MN350's Northern Minnesota Organizer
Camp Firelight was an 1855 Treaty People Gathering and Prayer Occupation on the banks of the Mighty Mississippi in northern MN – June 8-14, 2021.
It all began with the We Are All Treaty People Gathering held on June 5-8, 2021, an event planned and supported by several grassroots and non-profit organizations, it was a beautiful, inspiring, and empowering gathering. We convened for three days in Waubun, MN. Native culture and treaty knowledge were shared to build understanding and respect for Native communities, treaties and our obligations as treaty partners were also discussed. Countless relationships were inspired & born, it was a beautiful three days.
Immediately following the Treaty People Gathering we, along with Jane Fonda, met at the Mississippi bridge near the LaSalle State Park where we marched, sang, and prayed for the Nibi. Soon after, we followed our hearts and occupied the Line 3 easement in a prayer ceremony. We invited our treaty partners/allies and held space collectively in peace and prayer. We asserted our collective treaty rights along with our right to freedom of religion and together we held space for eight peaceful days. We stopped construction for those eight days, I’m sure Mother Nature thanked us.
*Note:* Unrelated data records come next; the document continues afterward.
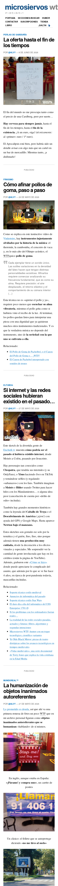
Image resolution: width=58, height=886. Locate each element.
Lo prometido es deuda (16, 709)
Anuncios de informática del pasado (27, 596)
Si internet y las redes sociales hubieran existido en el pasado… (29, 395)
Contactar (11, 21)
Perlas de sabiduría (15, 34)
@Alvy (12, 52)
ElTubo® (8, 385)
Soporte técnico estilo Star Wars (26, 600)
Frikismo (8, 179)
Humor (46, 18)
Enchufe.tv (9, 450)
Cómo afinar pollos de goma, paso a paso (27, 187)
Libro (8, 25)
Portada (10, 18)
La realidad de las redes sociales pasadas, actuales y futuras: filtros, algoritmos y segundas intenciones (30, 623)
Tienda (44, 21)
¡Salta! (43, 25)
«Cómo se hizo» (38, 562)
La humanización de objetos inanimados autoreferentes (25, 690)
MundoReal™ (10, 680)
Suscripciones (29, 21)
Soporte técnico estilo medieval (25, 592)
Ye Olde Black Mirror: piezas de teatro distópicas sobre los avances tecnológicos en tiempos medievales (32, 643)
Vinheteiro (9, 238)
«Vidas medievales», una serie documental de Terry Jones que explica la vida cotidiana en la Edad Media (31, 654)
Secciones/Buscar (29, 18)
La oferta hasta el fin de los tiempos (28, 42)
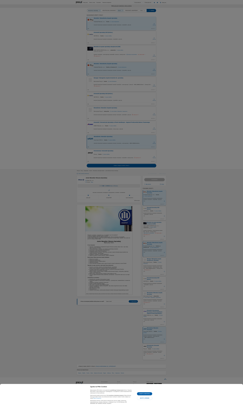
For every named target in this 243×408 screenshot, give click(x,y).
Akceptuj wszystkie (144, 393)
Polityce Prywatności (97, 398)
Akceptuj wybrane (144, 398)
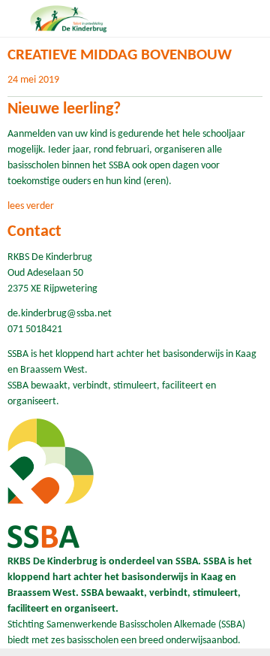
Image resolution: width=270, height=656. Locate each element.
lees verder (31, 206)
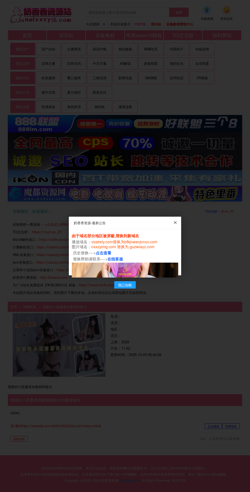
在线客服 (115, 259)
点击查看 (103, 253)
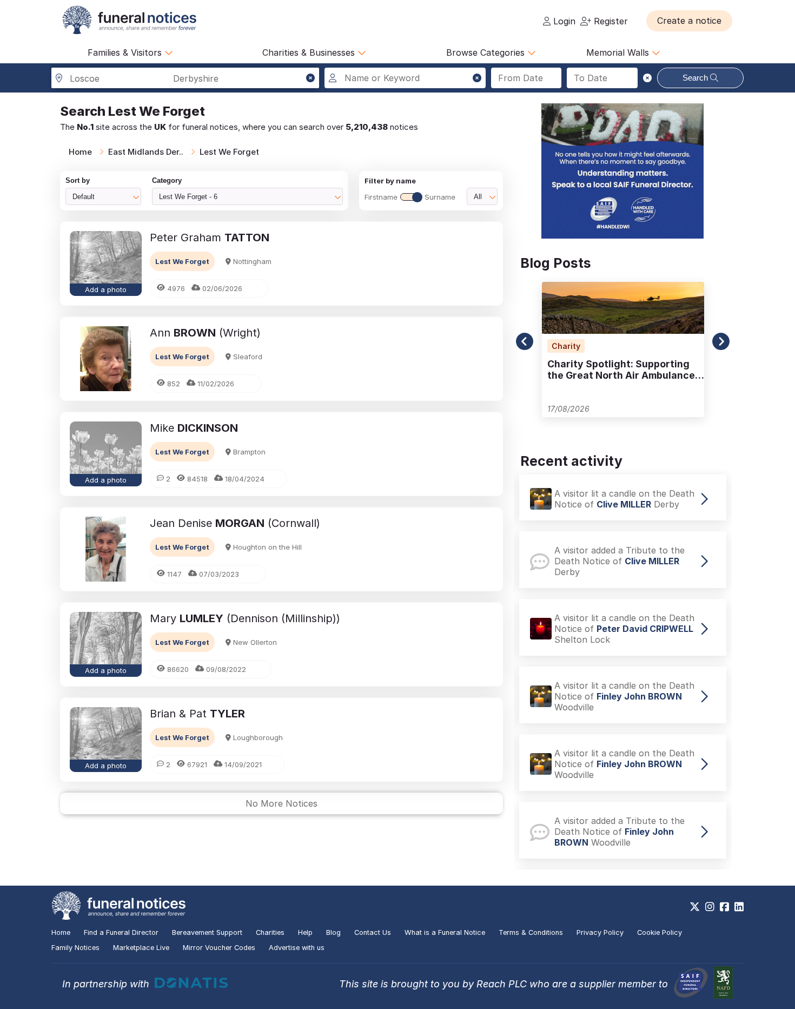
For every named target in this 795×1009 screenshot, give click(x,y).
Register (609, 21)
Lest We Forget (229, 152)
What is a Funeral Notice (445, 932)
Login (563, 21)
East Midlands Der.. (145, 152)
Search (696, 77)
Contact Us (372, 932)
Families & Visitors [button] (126, 52)
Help (305, 932)
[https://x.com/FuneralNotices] (695, 906)
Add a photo (106, 289)
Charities (270, 932)
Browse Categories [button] (486, 52)
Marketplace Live (141, 948)
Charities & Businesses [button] (309, 52)
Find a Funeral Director (121, 932)
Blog (333, 932)
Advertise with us (296, 948)
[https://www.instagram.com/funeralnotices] (709, 906)
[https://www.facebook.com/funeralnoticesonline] (724, 906)
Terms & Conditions (531, 932)
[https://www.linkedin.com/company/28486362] (739, 906)
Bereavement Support (207, 932)
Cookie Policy (659, 932)
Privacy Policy (600, 932)
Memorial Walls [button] (619, 52)
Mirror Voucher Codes (219, 948)
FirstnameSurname (410, 197)
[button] (689, 20)
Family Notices (75, 948)
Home (80, 152)
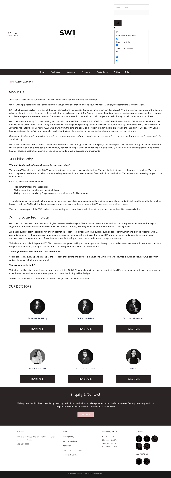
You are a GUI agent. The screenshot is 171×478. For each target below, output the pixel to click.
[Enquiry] (9, 33)
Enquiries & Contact (71, 455)
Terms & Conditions (70, 441)
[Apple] (139, 461)
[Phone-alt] (139, 446)
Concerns (71, 72)
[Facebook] (139, 438)
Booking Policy (68, 437)
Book (16, 35)
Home (11, 81)
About (41, 72)
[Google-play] (146, 461)
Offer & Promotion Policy (72, 450)
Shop (118, 72)
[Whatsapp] (154, 438)
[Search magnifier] (118, 23)
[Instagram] (146, 446)
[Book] (16, 33)
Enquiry (9, 35)
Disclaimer (67, 446)
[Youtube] (146, 438)
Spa (129, 72)
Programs (86, 72)
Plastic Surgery (103, 72)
Our non-native treaty partners prayed with us and amplified our struggle and gave voice to our story. This story includes all of us, mitakuye owasin which means we are all related. We showed the world what it looks like to honor treaties and to live in peace as neighbors as the treaties intended. We followed our original instructions and became guardians of all that is sacred, we were protectors of the Nibi and keepers of the 1855 Treaty.
What those eight days accomplished…
We controlled the narrative for the eight days, denied Enbridge’s eviction notice with the sheriffs’ support, we also respected the sheriff during our occupation/defiance and held back the Northern Lights Task force twice. We exited under our own terms under the sole jurisdiction of the Clearwater sheriff’s department. Our occupation was in peace as we honored each other and the 1855 Treaty.
Fifty-one water protectors were cited with misdemeanor trespassing, some accepted a stay of adjudication, some cases were dismissed, and some of us are still waiting for dismissals. Asserting Treaties isn’t a crime and should never be tried as one. Treaties are the Supreme Law of the Land, Article 6 of the U.S. Constitution.
We feel hopeful, win or lose, we’ll continue to assert our Treaties, our sovereignty was never ceded.
The Firelight occupation was the beginning of what the new future looks like as treaty partners, a future we can all thrive in. The eight days spent together built everlasting relationships and continued We All Treaty People awareness, our good work continues as we continue to write our story. We hope you join us, we are a community.
The 1855 Firelight Encampment will be forever in my heart, I’ll never forget. Firelight was a loving & caring space I still hold dear to my heart. Miigwech for the courage and solidarity to those who stood with us and/or supported Camp Firelight. We couldn’t have done it without you, when we stand together we don’t stand alone. This is more than a pipeline, Treaties Matter and We Are All Treaty People.